O mundo vivenciou duas grandes pandemias importantes nos últimos 100 anos, que têm muitas semelhanças e algumas diferenças.
A primeira semelhança é a rápida disseminação e o impacto do grande número de casos e mortes ocorridos, no mundo, com repercussão econômica importante em todos os países.
A Gripe Espanhola, que não se iniciou na Espanha e, segundo alguns, teve origem nos Estados Unidos, foi disseminada na Europa durante a guerra. Na época as epidemias eram denominadas com nome de países onde passou. Por causa do sentimento xenofóbico, a Organização Mundial da Saúde (OMS) passou a denominar as pandemias com nome do vírus abreviado e o ano de seu início. Daí o nome Covid-19.

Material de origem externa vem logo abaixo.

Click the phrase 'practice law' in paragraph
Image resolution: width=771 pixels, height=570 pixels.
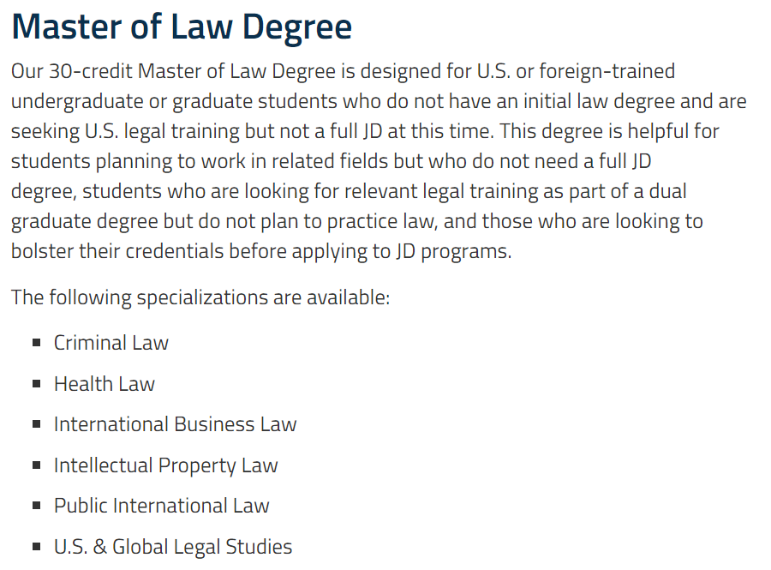[382, 221]
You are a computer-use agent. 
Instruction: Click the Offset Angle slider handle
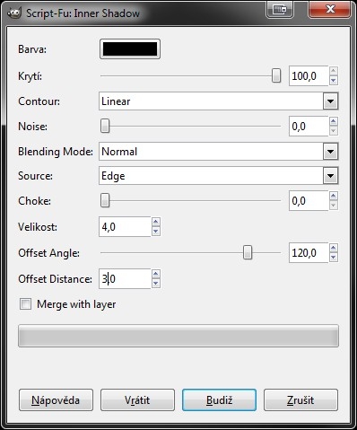[x=248, y=253]
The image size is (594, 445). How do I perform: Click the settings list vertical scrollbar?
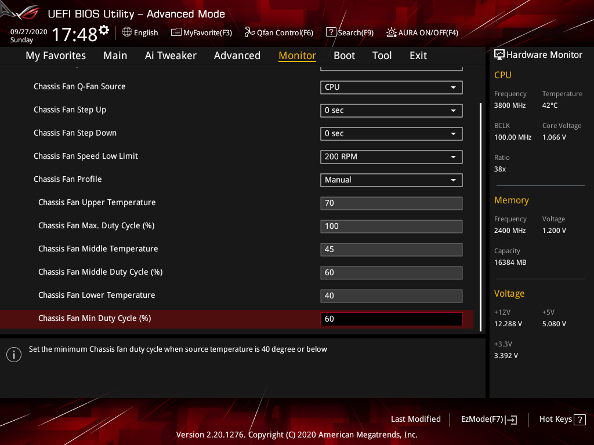coord(480,217)
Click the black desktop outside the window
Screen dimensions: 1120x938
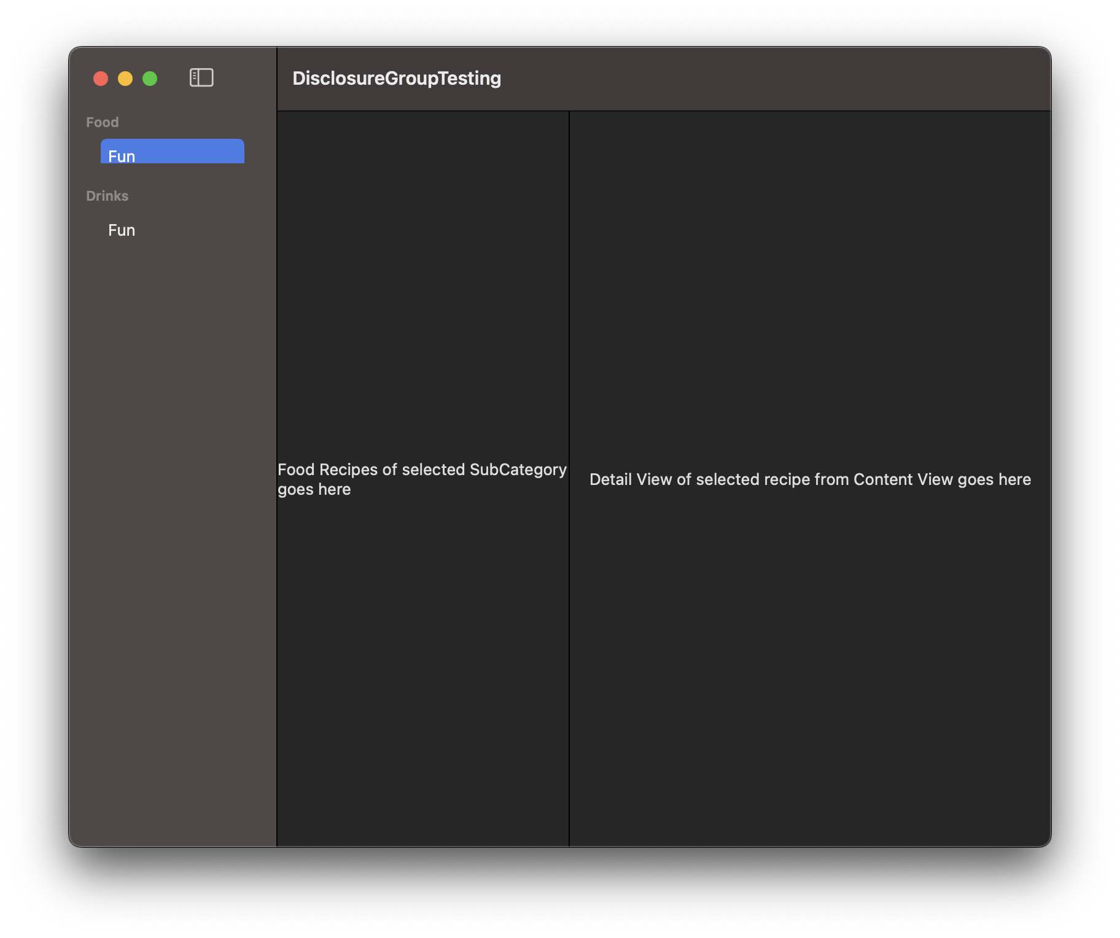tap(553, 896)
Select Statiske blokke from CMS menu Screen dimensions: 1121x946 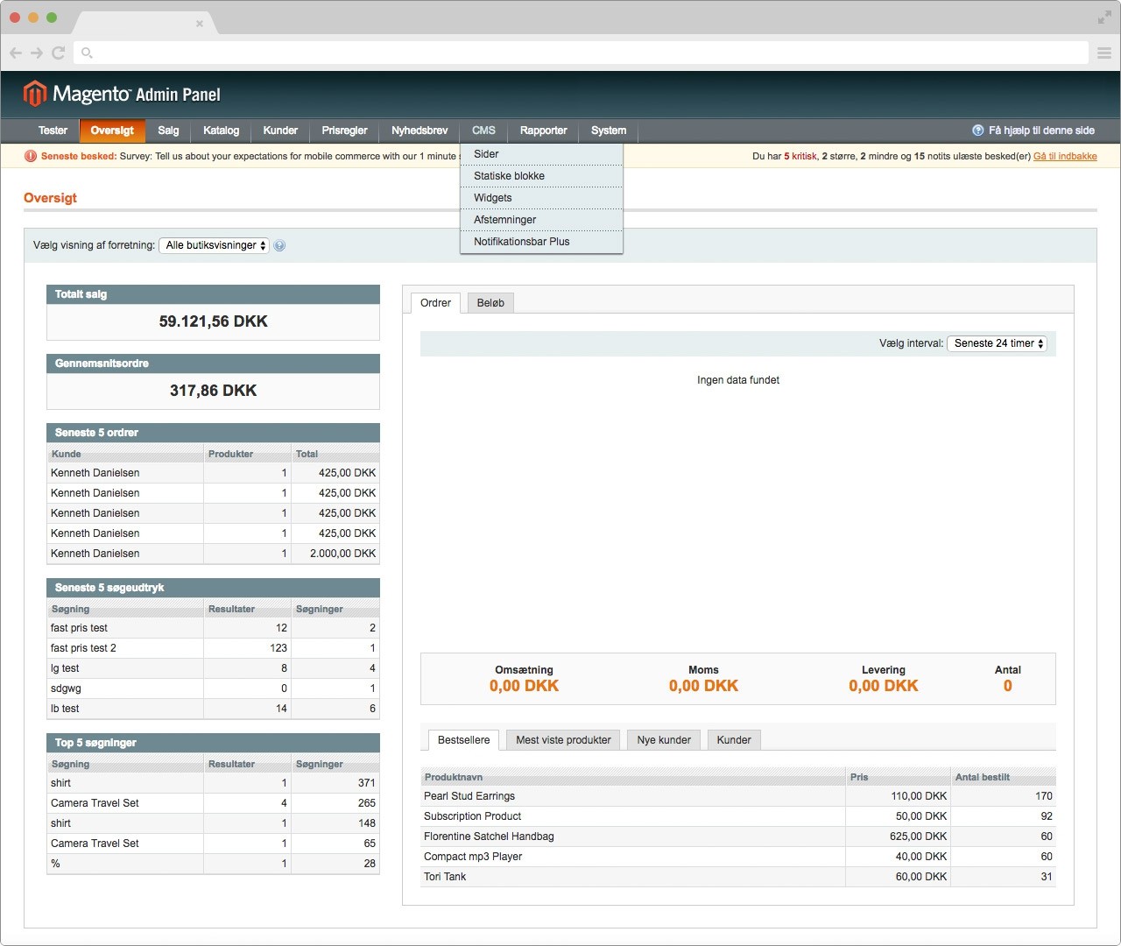coord(509,176)
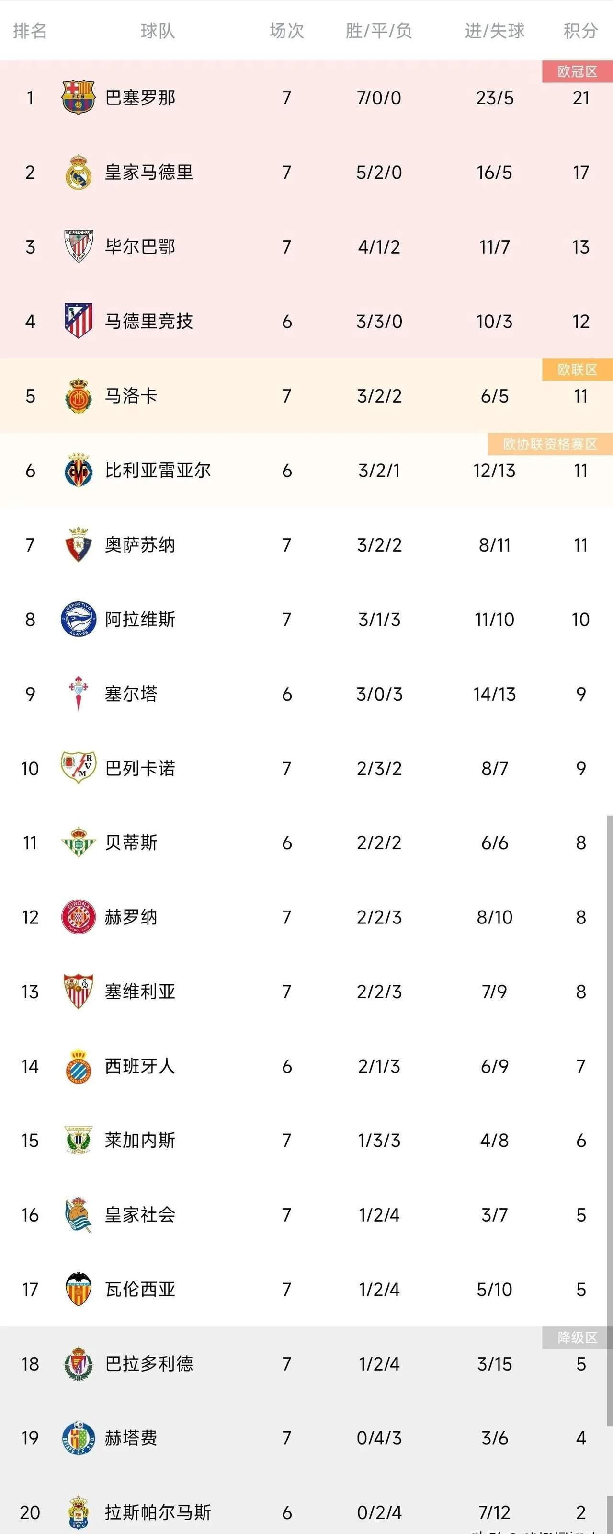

O “negacionismo” da pandemia pelas autoridades centrais e consequentemente de parte da população existiu no início da Gripe Espanhola e é grave na epidemia atual. A Imprensa, nas duas ocasiões, foi acusada de sensacionalista e ameaçada por divulgar informações da realidade.
No Brasil, a Gripe Espanhola possibilitou a criação do Departamento Nacional de Saúde Pública, em 1919, com o objetivo de coordenar as ações nas epidemias, e o Covid-19 tem mostrado a importância de sistemas de saúde universais que garantam o atendimento de todos que dele necessitem.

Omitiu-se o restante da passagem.